Fiéis na periferia buscam acolhimento e direcionamento na fé, principalmente nas igrejas evangélicas | Foto: Agência Brasil

Se quiser mesmo conquistar uma parcela dos evangélicos, o governo petista deve focar menos na fé e mais numa cidadania que se mostre generosa e parceira. A ascensão dessas igrejas é resultado de combinação de busca de acolhimento e de esperança num país que em meio a um processo vertiginoso de urbanização deixou muita gente órfã de referências, grana e valores.

A religiosidade não representa necessariamente um desafio ao poder político e civil. Este tipo de disfunção e de confusão de papéis tende a ocorrer principalmente em sociedades em que as pessoas não se consideram representadas na estrutura de poder.

Gente alijada do acesso à educação e aos sistemas de saúde, obrigada a morar em favelas ou em periferias das grandes cidades, que se vê discriminada pela cor da pele e/ou condição social. Pessoas que, no Brasil, passaram a identificar na Igreja Católica algo distante, opressor, isolado da vida real; uma instituição de templos que passam a maior parte do dia fechados, em que o acesso ao poder está reservado para uns poucos.

Entre os anos 1960 e 1980, parte da Igreja Católica buscou alternativas sociais e políticas que seriam sintetizadas na Teologia da Libertação, que pregava a redistribuição dos bens e da renda. Alvejada pelo Vaticano, abalada pela crise do socialismo, essa Igreja também seria vítima de uma mudança em boa parte do seu rebanho. Sem paciência por uma redenção apenas no Reino dos Céus, irritados com a pobreza crônica, muitos se identificaram com a promessa de prosperidade imediata.

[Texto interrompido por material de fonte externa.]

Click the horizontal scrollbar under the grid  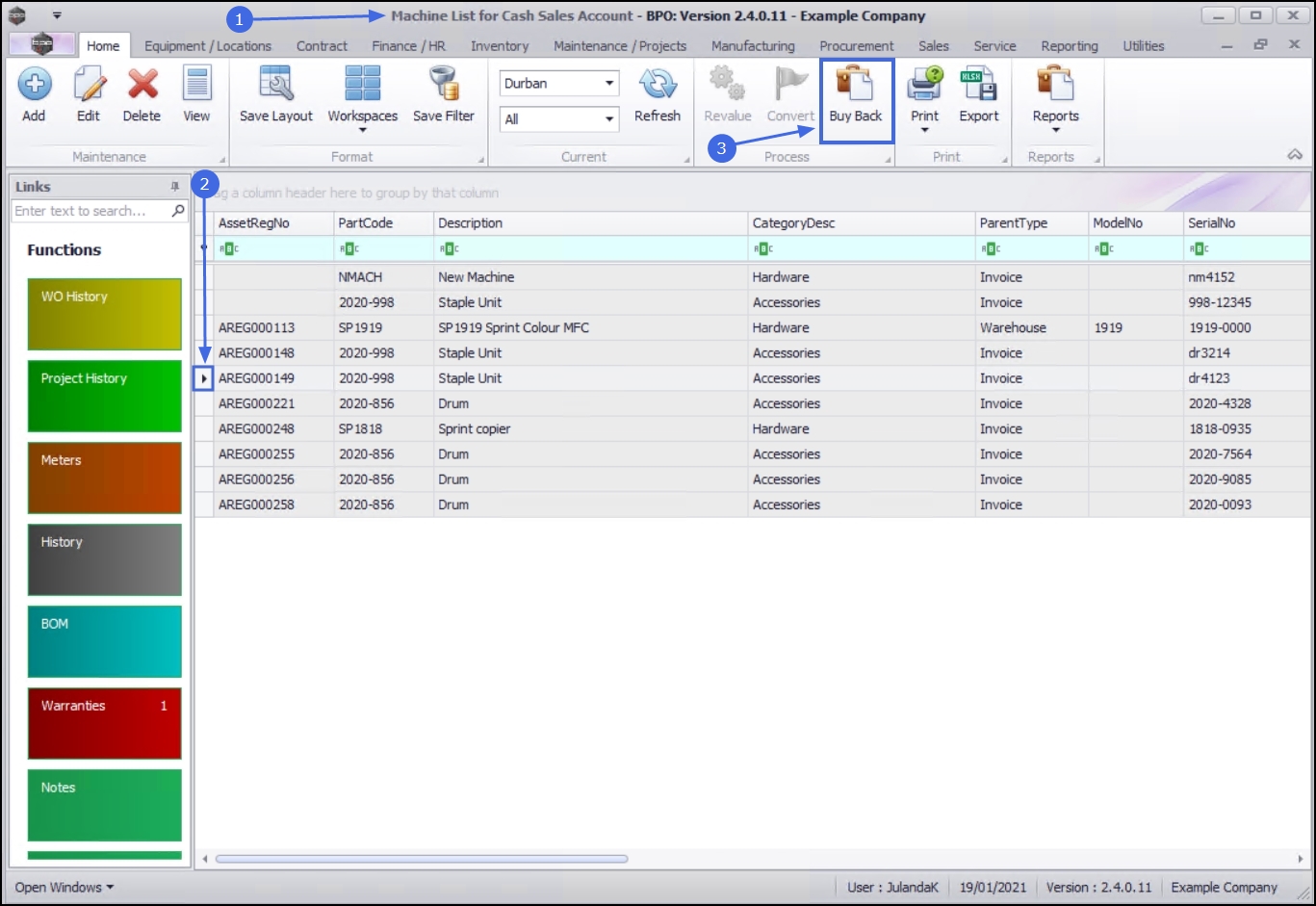point(422,859)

Um dos principais líderes neopentecostais do país, Edir Macedo repetiu que Jesus prometera vida em abundância: cabia aos seus seguidores cobrarem essa promessa, desde que se mostrassem generosos. Não era mais o caso de repartir o pouco pão disponível, de buscar saídas coletivas, mas de sonhar com alternativas individuais que apontavam para um caminho melhor: riqueza passou a ser vista como uma bênção.

Presente em cada canto do país, essas igrejas também demonstram apoio em momentos de tragédias e de fome, marcam presença na ausência de um Estado distante, dominado por grupos que tratavam de privatizar frutos que deveriam ser públicos.

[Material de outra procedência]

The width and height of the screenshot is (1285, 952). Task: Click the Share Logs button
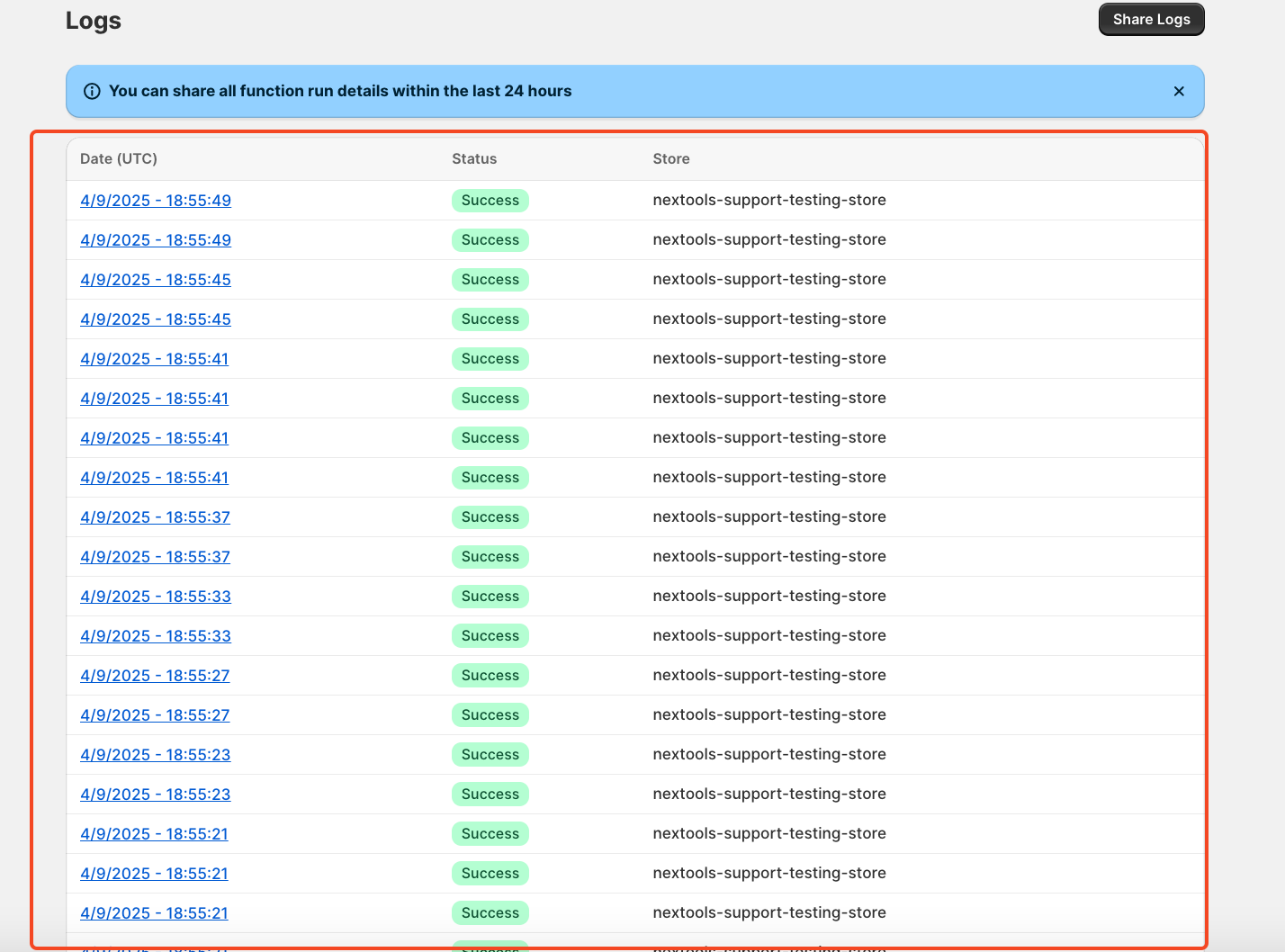1151,20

Muitas dessas denominações também oferecem bússolas morais para tantos que se veem perdidos em meio a mudanças bruscas nos costumes que não conseguiam processar. A sucessão de "nãos" — beber, usar drogas, vestir algumas roupas — permite a recuperação de algum sentido, ainda que limitado e potencialmente preconceituoso. Trata do certo e do errado, encaixa-se na dualidade céu e inferno.

Esse processo seria estimulado por muitos que souberam se aproveitar da fé da milhões de pessoas, que enriqueceram muitas vezes às custas de ofertas quase que arrancadas de quem apenas buscava arranjar um jeitinho de viver melhor e que passou a atribuir a Jesus — e não a políticas públicas — qualquer progresso em suas famílias.

Não se pode questionar quem diz que sua vida melhorou depois de entrar para essa ou aquela igreja, cada um sabe de si. Mas é possível apresentar instrumentos e possibilidades laicas para que pessoas se convençam de seus direitos, dos deveres do Estado e da sociedade. Isso tudo é fundamental não para questionar a fé, mas para recuperar e estimular a crença no poder de cada cidadão.